* _SET PROBLEM_: Rewrite each of the items below with every "Open" replaced by "Launch" and all other words left as they are. Omit the pictures from your version.
## BEGIN DATASET
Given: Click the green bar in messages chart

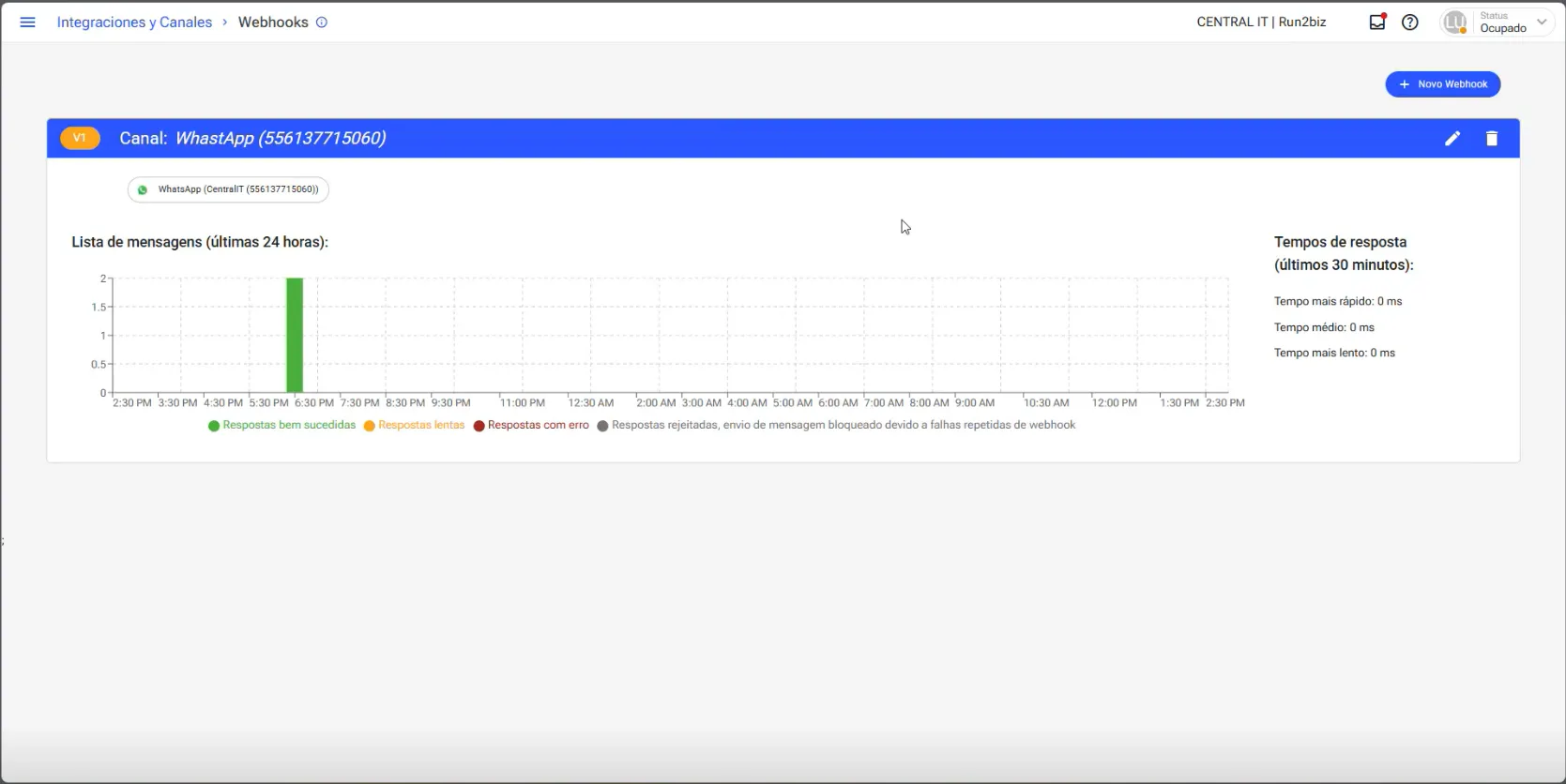Looking at the screenshot, I should pyautogui.click(x=295, y=335).
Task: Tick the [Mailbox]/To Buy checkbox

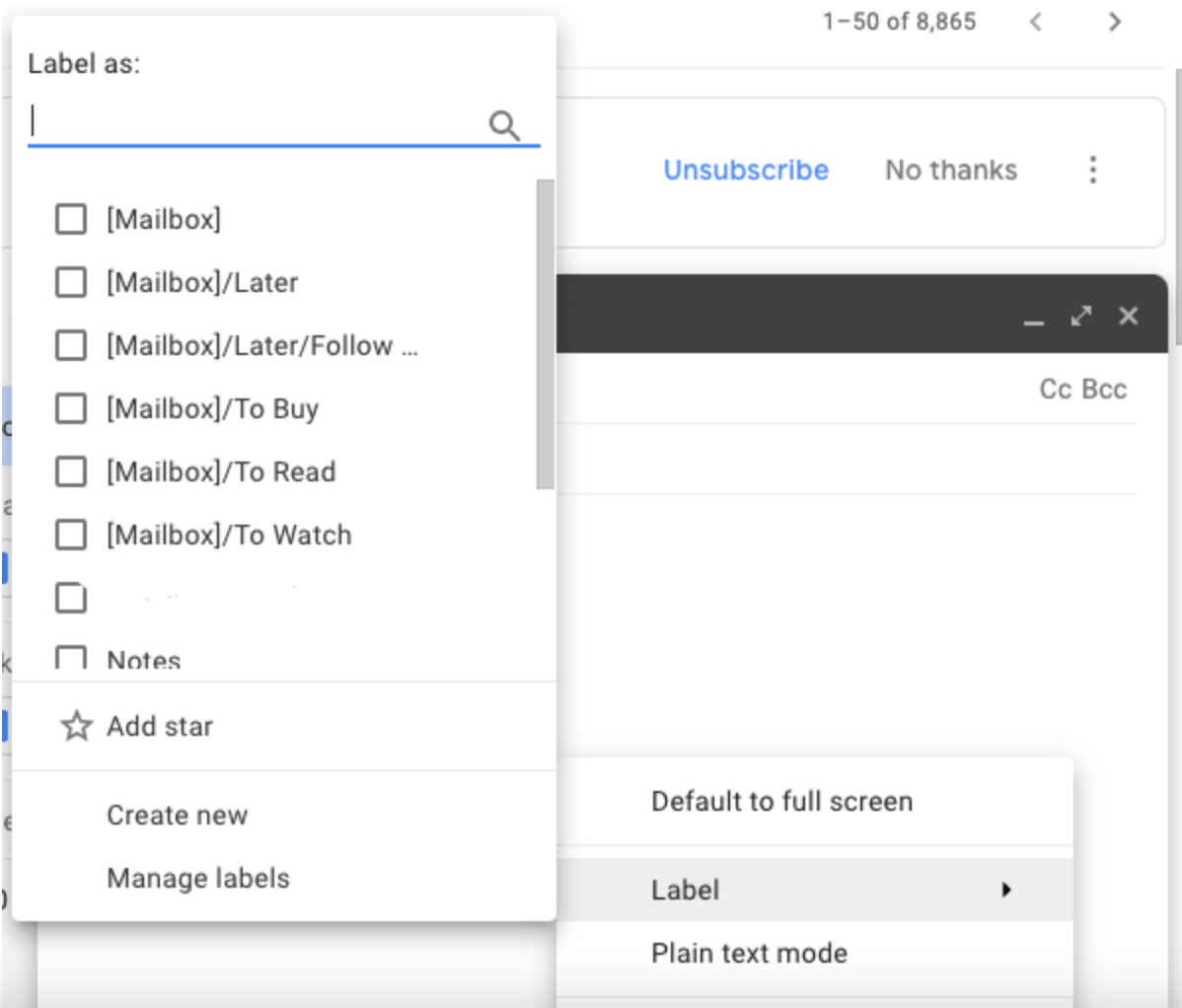Action: click(71, 408)
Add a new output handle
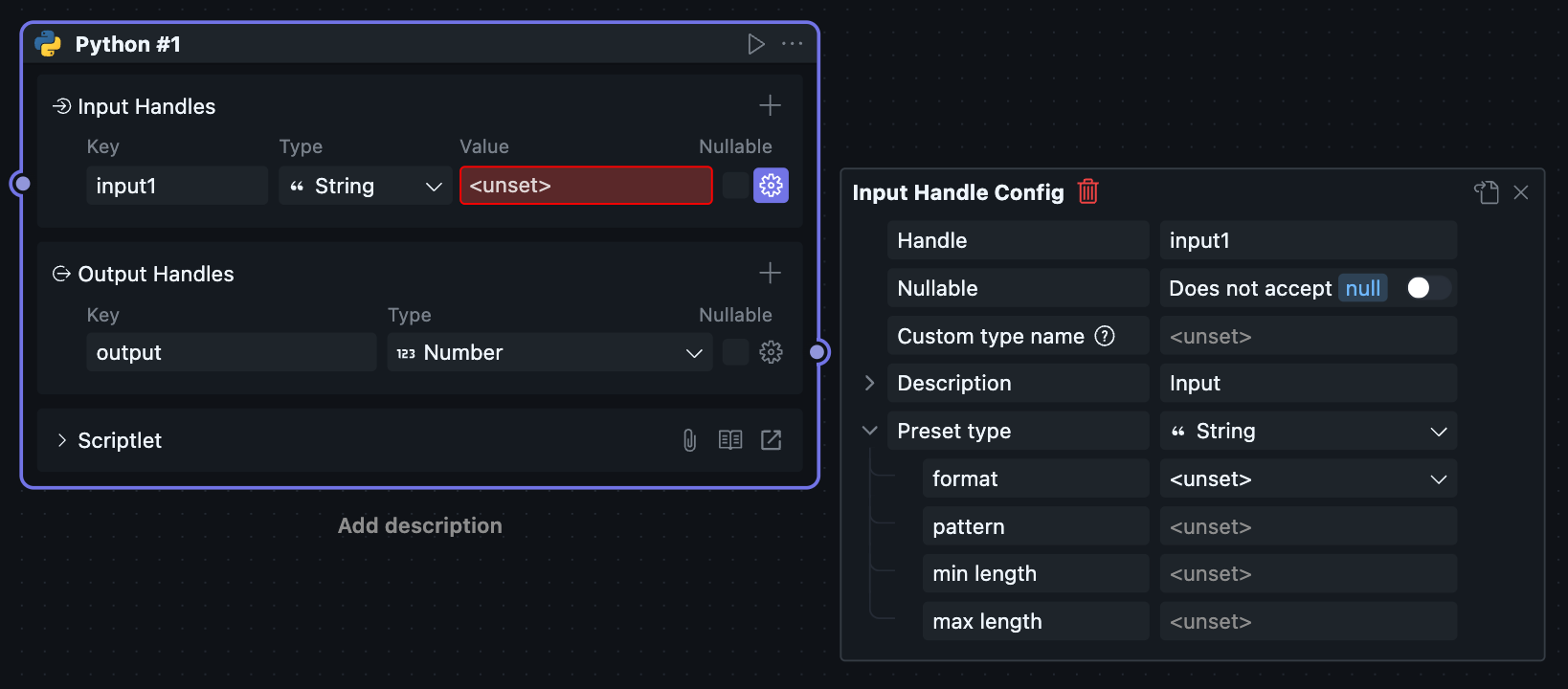Screen dimensions: 1568x689 770,274
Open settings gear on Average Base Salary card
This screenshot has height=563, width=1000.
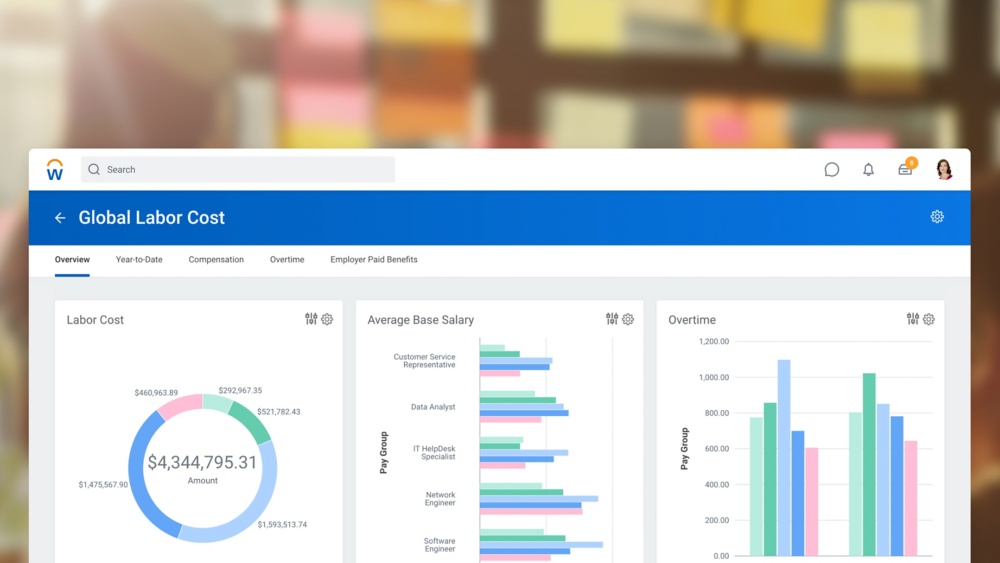point(628,319)
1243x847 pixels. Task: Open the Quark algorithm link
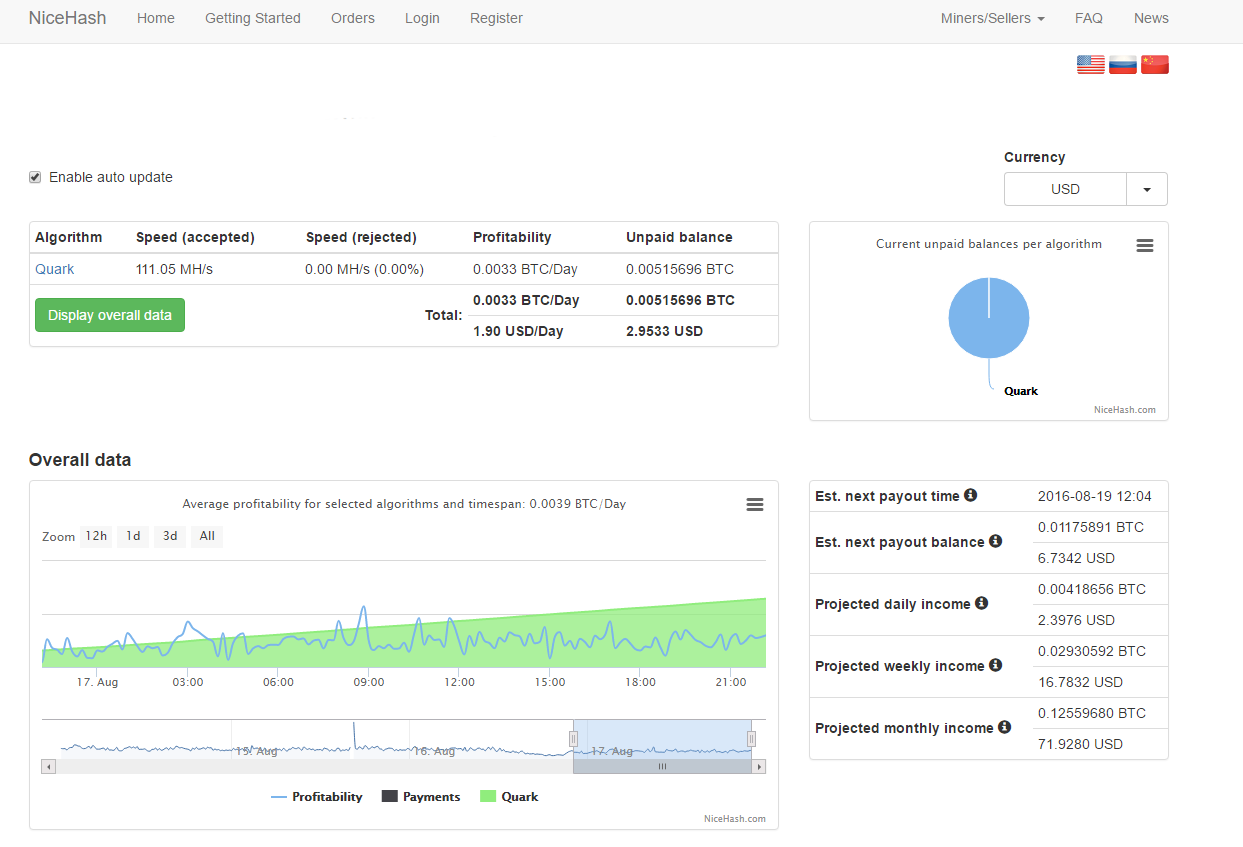point(55,269)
## END DATASET
* _IN RESPONSE_:
Given: Click the green bar in messages chart

Looking at the screenshot, I should pyautogui.click(x=295, y=335).
Task: Tick the [Mailbox]/To Buy checkbox

Action: click(71, 408)
Add a new output handle
Screen dimensions: 1568x689 770,274
Launch settings gear on Average Base Salary card
This screenshot has height=563, width=1000.
point(628,319)
1243x847 pixels. Task: Launch the Quark algorithm link
point(55,269)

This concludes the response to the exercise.